Lorsque les ministres des finances mettent en place des budgets austères pour les gens âgés, c’est du suicide politique. Quand ils visent les jeunes, tout ce qu’ils récoltent ce sont quelques critiques sur Twitter. Telle est la triste réalité.
Le populisme rampant
Mais quelque chose d’encore plus troublant est en train de se produire. En plus de nous diriger vers une société de plus en plus inégale, nous allons vers une Europe plus xénophobe et nationaliste. L’extrême droite est montée lentement pendant la crise, profitant de l’insatisfaction ambiante générée par le manque de stabilité économique tout en alimentant les tensions sociales et entre différentes ethnies. Leur diatribe semi-politique est à l’opposé des valeurs de notre génération : les jeunes sont plus ouverts, tolérants et tournés vers le progrès que ne l’étaient les générations précédentes. Mais on les a traités comme si ils n’avaient rien à apporter et ils se sont donc retirés du débat. Beaucoup observent sans broncher le soutien de partis, qui ne devraient être rien de plus qu’une minorité agaçante, augmenter de manière dangereuse et disproportionnée.

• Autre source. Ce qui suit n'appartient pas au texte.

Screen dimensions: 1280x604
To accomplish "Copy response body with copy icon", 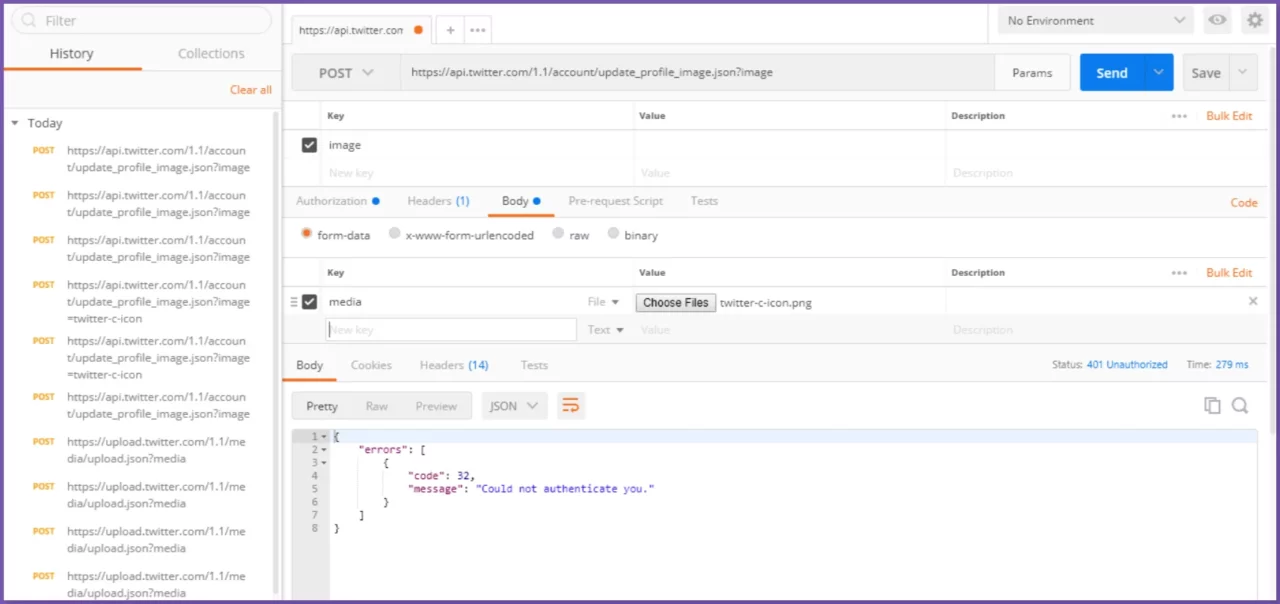I will point(1212,405).
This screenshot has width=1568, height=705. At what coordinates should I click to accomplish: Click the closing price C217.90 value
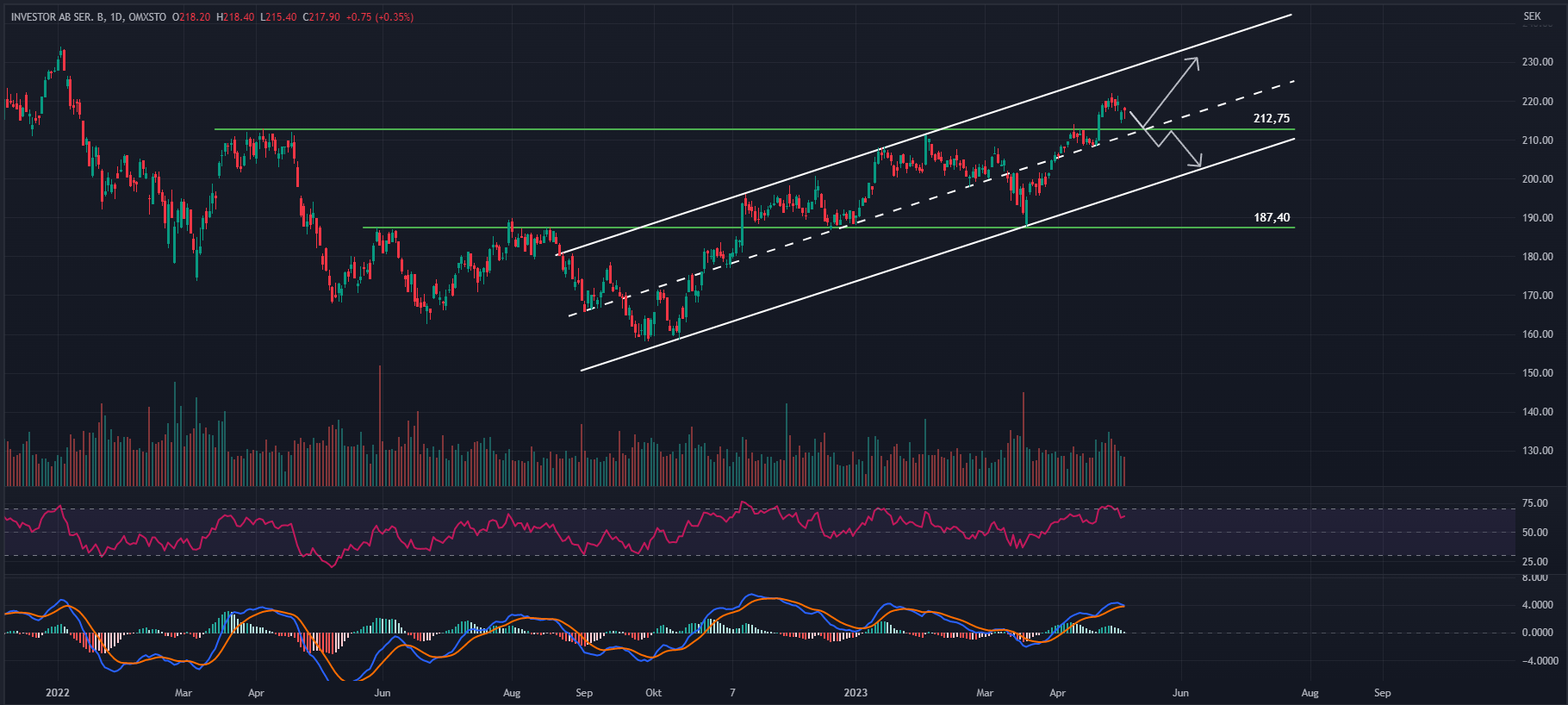tap(321, 17)
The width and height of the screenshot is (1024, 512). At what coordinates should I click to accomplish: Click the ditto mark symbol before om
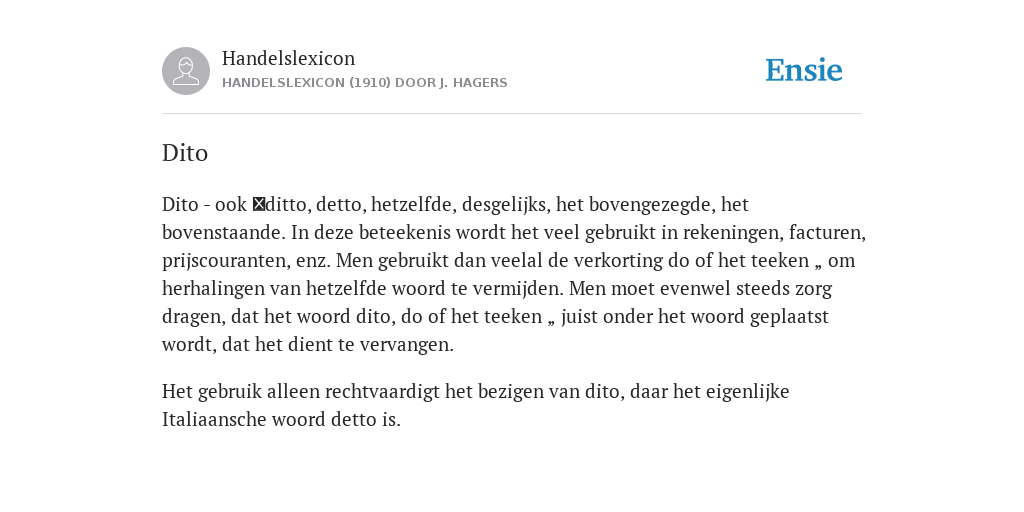pos(819,264)
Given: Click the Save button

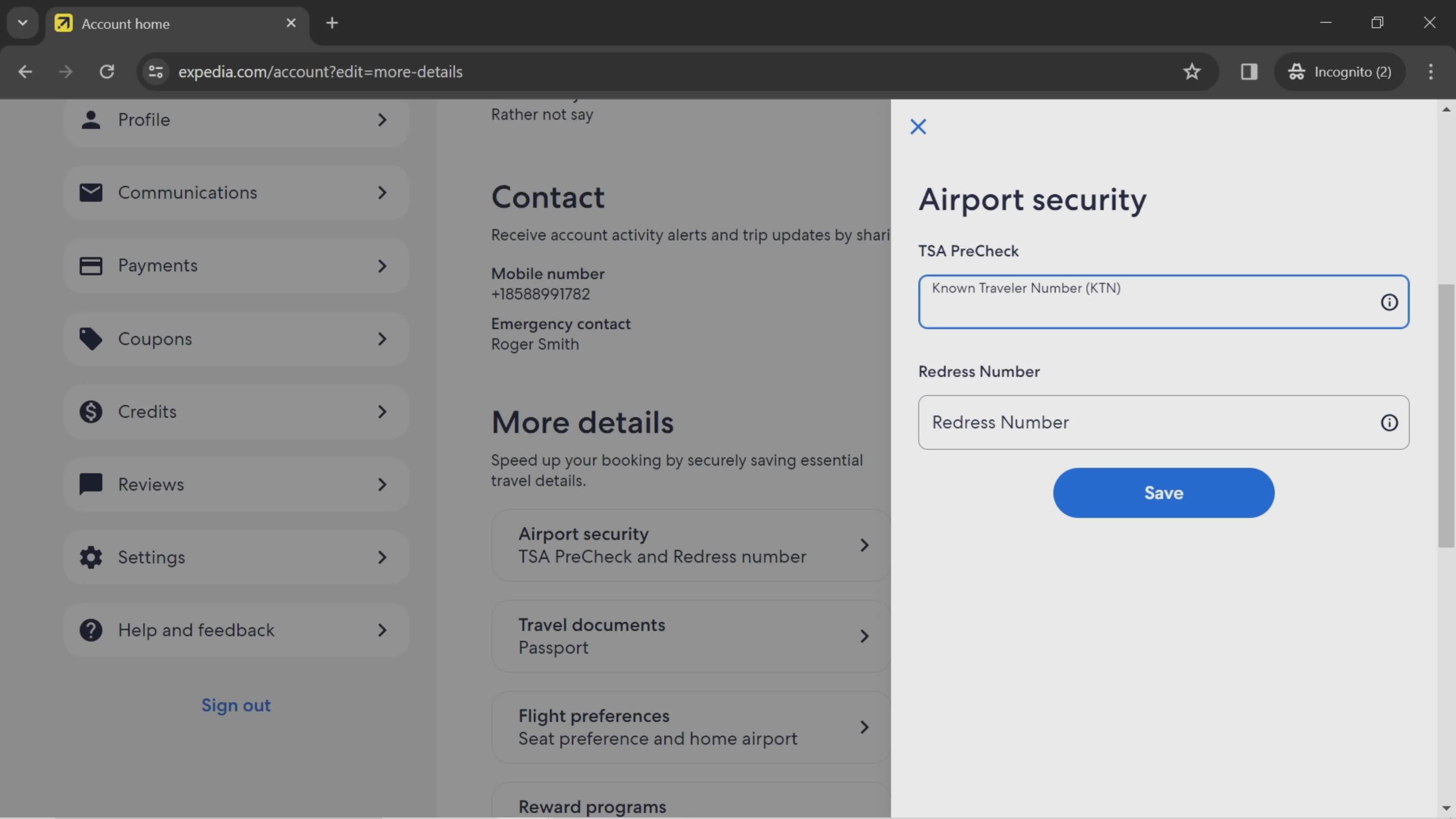Looking at the screenshot, I should point(1163,492).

Les jeunes doivent résister, revendiquer leurs droits et exiger que l’Europe se démarque par son esprit de solidarité et sa tolérance, plutôt que par la division, la peur et l’élitisme. Les médias sociaux, les manifestations et l’engagement au sein d’ONG sont des outils qui comptent quand on veut changer la société, mais l’outil le plus important est aussi le plus banal : cocher une case sur un bulletin. Il n’y a qu’en prenant part aux élections que les jeunes pourront faire preuve de leur propre pertinence et revendiquer leurs aspirations.
Voter pour des partis qui n’ont pas assez protégé vos intérêts ou qui n'ont rien fait lorsque vos droits au chômage étaient menacés, peut être agaçant, mais quand les statistiques seront compilées après les élections, les politiques se rendront compte qu’ils doivent satisfaire les jeunes pour rester au pouvoir. Si les jeunes s’appuient sur ça pour rejoindre des partis politiques et les changer de l’intérieur, nous pourrions observer de sérieux changements d’ici les prochaines élections. Nous pouvons aussi empêcher l’Europe de devenir un territoire dangereux, réactionnaire et isolé.
Ne vous laissez pas avoir par ceux qui dissent « les hommes politiques sont tous les mêmes », un rapide coup d’œil sur le site myvote2014.eu vous prouvera combien leurs idées peuvent être différentes. Qui plus est certains hommes politiques croient en la tolérance et en l’égalité, alors que d’autres non. Le défi est énorme, il nous faut une révolution démocratique, rien de moins. La génération de nos parents est en train de perdre le contrôle de l’économie et de la politique de l’Europe. C’est à nous qu’il revient de le récupérer.